Write out the lines below once more, exactly as they appear. Do not include pictures.

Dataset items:
Start of Block
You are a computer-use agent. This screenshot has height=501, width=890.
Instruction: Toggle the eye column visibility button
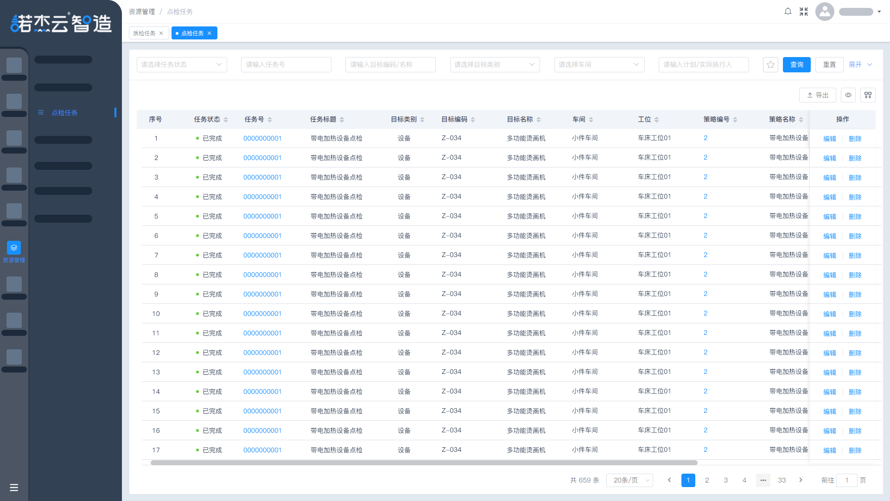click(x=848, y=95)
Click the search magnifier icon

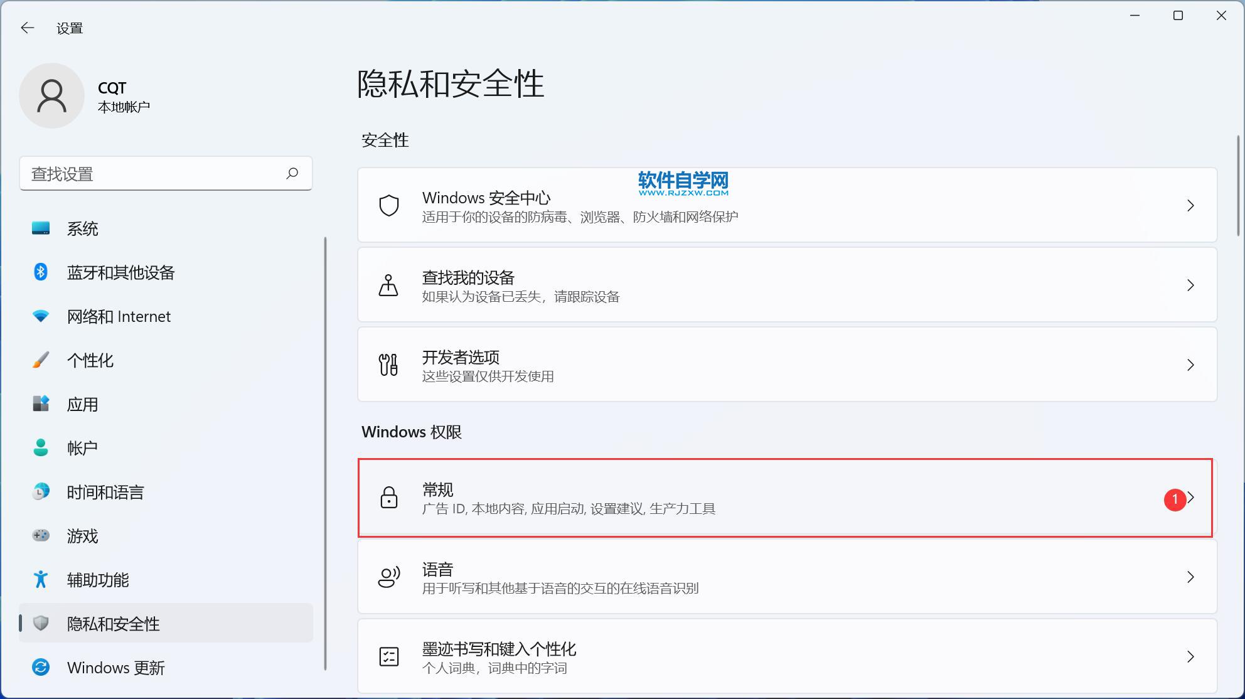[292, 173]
End of Block
RESULT
You are a computer-use agent. This screenshot has height=501, width=890.
Instruction: Toggle the eye column visibility button
click(x=848, y=95)
Click the search magnifier icon

[292, 173]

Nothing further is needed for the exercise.